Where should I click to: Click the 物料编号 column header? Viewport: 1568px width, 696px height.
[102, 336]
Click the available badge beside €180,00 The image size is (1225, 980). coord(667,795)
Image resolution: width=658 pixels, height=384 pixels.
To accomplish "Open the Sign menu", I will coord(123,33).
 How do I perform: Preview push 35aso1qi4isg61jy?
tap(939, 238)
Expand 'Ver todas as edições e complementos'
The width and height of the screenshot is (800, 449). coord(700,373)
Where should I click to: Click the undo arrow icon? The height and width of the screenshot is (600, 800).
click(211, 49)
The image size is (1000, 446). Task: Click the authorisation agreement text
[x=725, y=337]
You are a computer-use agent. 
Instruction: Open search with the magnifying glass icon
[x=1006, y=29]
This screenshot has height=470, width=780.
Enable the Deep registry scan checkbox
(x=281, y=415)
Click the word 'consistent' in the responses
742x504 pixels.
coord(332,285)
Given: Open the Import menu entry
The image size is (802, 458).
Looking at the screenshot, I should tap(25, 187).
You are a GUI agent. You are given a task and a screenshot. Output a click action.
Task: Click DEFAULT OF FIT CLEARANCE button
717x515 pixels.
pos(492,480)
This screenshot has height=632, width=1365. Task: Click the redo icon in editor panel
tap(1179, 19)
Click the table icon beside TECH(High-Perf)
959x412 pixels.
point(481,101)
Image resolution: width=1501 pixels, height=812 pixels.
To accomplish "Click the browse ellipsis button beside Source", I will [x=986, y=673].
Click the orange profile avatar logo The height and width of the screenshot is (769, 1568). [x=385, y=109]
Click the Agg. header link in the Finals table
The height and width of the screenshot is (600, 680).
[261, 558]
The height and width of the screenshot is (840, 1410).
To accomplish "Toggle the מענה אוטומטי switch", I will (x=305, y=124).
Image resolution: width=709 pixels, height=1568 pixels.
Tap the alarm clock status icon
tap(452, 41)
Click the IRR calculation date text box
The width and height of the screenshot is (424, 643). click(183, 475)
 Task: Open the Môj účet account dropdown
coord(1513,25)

# WORK TO COMPLETE:
Every entry should be printed again exactly as it stands.

# ANSWER FOR THE TASK:
Where should I click to: Click the 物料编号 column header? Viewport: 1568px width, 696px height.
[102, 336]
Click the available badge beside €180,00 The image size is (1225, 980). coord(667,795)
Image resolution: width=658 pixels, height=384 pixels.
To accomplish "Open the Sign menu", I will coord(123,33).
 How do I perform: Preview push 35aso1qi4isg61jy?
tap(939, 238)
Expand 'Ver todas as edições e complementos'
The width and height of the screenshot is (800, 449). coord(700,373)
Where should I click to: Click the undo arrow icon? The height and width of the screenshot is (600, 800).
click(211, 49)
The image size is (1000, 446). Task: Click the authorisation agreement text
[x=725, y=337]
You are a computer-use agent. 
Instruction: Open search with the magnifying glass icon
[x=1006, y=29]
This screenshot has height=470, width=780.
Enable the Deep registry scan checkbox
(x=281, y=415)
Click the word 'consistent' in the responses
742x504 pixels.
coord(332,285)
Given: Open the Import menu entry
The image size is (802, 458).
Looking at the screenshot, I should tap(25, 187).
You are a GUI agent. You are given a task and a screenshot. Output a click action.
Task: Click DEFAULT OF FIT CLEARANCE button
717x515 pixels.
pos(492,480)
This screenshot has height=632, width=1365. Task: Click the redo icon in editor panel
tap(1179, 19)
Click the table icon beside TECH(High-Perf)
959x412 pixels.
point(481,101)
Image resolution: width=1501 pixels, height=812 pixels.
To accomplish "Click the browse ellipsis button beside Source", I will [x=986, y=673].
Click the orange profile avatar logo The height and width of the screenshot is (769, 1568). [x=385, y=109]
Click the Agg. header link in the Finals table
The height and width of the screenshot is (600, 680).
[261, 558]
The height and width of the screenshot is (840, 1410).
To accomplish "Toggle the מענה אוטומטי switch", I will (x=305, y=124).
Image resolution: width=709 pixels, height=1568 pixels.
Tap the alarm clock status icon
tap(452, 41)
Click the IRR calculation date text box
The width and height of the screenshot is (424, 643). click(183, 475)
 Task: Open the Môj účet account dropdown
coord(1513,25)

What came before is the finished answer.